◆ PROVIDED MATERIAL ◆
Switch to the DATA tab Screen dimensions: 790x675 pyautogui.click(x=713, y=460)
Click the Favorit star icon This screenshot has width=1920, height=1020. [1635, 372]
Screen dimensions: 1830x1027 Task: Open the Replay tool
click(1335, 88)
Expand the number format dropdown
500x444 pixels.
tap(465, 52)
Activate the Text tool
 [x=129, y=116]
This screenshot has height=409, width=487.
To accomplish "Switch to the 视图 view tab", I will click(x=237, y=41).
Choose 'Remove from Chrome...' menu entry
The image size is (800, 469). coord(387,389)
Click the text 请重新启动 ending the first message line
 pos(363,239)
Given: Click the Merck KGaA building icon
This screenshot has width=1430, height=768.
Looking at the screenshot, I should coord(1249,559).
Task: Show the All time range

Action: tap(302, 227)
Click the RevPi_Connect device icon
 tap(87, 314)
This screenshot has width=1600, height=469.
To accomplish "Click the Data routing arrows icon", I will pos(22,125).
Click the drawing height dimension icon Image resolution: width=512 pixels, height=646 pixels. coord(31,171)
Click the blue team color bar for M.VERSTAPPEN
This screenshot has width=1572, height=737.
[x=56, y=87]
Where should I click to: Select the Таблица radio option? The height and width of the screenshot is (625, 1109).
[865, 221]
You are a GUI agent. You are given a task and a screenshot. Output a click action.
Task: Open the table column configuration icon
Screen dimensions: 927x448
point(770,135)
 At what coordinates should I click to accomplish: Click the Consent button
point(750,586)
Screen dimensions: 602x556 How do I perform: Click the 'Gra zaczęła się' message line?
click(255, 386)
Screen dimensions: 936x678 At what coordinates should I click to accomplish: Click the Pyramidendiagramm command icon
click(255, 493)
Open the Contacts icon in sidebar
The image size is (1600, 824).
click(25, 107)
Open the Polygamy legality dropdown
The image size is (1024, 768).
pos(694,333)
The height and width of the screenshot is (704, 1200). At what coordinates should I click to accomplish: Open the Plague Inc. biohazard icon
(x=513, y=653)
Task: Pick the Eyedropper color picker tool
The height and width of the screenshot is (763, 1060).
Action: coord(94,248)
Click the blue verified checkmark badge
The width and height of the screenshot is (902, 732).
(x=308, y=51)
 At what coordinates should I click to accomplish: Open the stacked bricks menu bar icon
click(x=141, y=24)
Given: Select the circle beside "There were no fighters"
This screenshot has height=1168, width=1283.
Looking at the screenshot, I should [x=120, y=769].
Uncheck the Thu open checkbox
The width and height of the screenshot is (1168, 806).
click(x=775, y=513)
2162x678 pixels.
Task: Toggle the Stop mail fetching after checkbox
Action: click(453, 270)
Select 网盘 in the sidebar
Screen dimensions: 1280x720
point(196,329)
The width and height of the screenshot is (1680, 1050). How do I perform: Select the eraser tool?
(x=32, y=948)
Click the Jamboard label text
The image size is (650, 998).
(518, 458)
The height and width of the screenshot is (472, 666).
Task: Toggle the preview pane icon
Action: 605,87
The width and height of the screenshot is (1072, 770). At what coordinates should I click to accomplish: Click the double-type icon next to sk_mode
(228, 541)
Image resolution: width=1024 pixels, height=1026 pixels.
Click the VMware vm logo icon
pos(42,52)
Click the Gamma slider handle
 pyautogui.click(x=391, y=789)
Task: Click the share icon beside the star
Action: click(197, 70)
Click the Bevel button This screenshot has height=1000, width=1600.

◆ TASK ITEM ◆
Print each entry above again, exactly as it was given.

◆ YOUR RESPONSE ◆
Switch to the DATA tab Screen dimensions: 790x675 pyautogui.click(x=713, y=460)
Click the Favorit star icon This screenshot has width=1920, height=1020. [1635, 372]
Screen dimensions: 1830x1027 Task: Open the Replay tool
click(1335, 88)
Expand the number format dropdown
500x444 pixels.
tap(465, 52)
Activate the Text tool
 [x=129, y=116]
This screenshot has height=409, width=487.
To accomplish "Switch to the 视图 view tab", I will click(x=237, y=41).
Choose 'Remove from Chrome...' menu entry
The image size is (800, 469). coord(387,389)
Click the text 请重新启动 ending the first message line
 pos(363,239)
Given: Click the Merck KGaA building icon
This screenshot has width=1430, height=768.
Looking at the screenshot, I should coord(1249,559).
Task: Show the All time range

Action: tap(302, 227)
Click the RevPi_Connect device icon
 tap(87, 314)
This screenshot has width=1600, height=469.
To accomplish "Click the Data routing arrows icon", I will pos(22,125).
Click the drawing height dimension icon Image resolution: width=512 pixels, height=646 pixels. coord(31,171)
Click the blue team color bar for M.VERSTAPPEN
This screenshot has width=1572, height=737.
[x=56, y=87]
Where should I click to: Select the Таблица radio option? The height and width of the screenshot is (625, 1109).
[865, 221]
You are a GUI agent. You are given a task and a screenshot. Output a click action.
Task: Open the table column configuration icon
Screen dimensions: 927x448
point(770,135)
 At what coordinates should I click to accomplish: Click the Consent button
point(750,586)
Screen dimensions: 602x556 How do I perform: Click the 'Gra zaczęła się' message line?
click(255, 386)
Screen dimensions: 936x678 At what coordinates should I click to accomplish: Click the Pyramidendiagramm command icon
click(255, 493)
Open the Contacts icon in sidebar
The image size is (1600, 824).
click(25, 107)
Open the Polygamy legality dropdown
The image size is (1024, 768).
pos(694,333)
The height and width of the screenshot is (704, 1200). At what coordinates should I click to accomplish: Open the Plague Inc. biohazard icon
(x=513, y=653)
Task: Pick the Eyedropper color picker tool
The height and width of the screenshot is (763, 1060).
Action: coord(94,248)
Click the blue verified checkmark badge
The width and height of the screenshot is (902, 732).
(x=308, y=51)
 At what coordinates should I click to accomplish: Open the stacked bricks menu bar icon
click(x=141, y=24)
Given: Select the circle beside "There were no fighters"
This screenshot has height=1168, width=1283.
Looking at the screenshot, I should [x=120, y=769].
Uncheck the Thu open checkbox
The width and height of the screenshot is (1168, 806).
click(x=775, y=513)
2162x678 pixels.
Task: Toggle the Stop mail fetching after checkbox
Action: click(453, 270)
Select 网盘 in the sidebar
Screen dimensions: 1280x720
point(196,329)
The width and height of the screenshot is (1680, 1050). How do I perform: Select the eraser tool?
(x=32, y=948)
Click the Jamboard label text
The image size is (650, 998).
(518, 458)
The height and width of the screenshot is (472, 666).
Task: Toggle the preview pane icon
Action: 605,87
The width and height of the screenshot is (1072, 770). At what coordinates should I click to accomplish: Click the double-type icon next to sk_mode
(228, 541)
Image resolution: width=1024 pixels, height=1026 pixels.
Click the VMware vm logo icon
pos(42,52)
Click the Gamma slider handle
 pyautogui.click(x=391, y=789)
Task: Click the share icon beside the star
Action: click(197, 70)
Click the Bevel button This screenshot has height=1000, width=1600.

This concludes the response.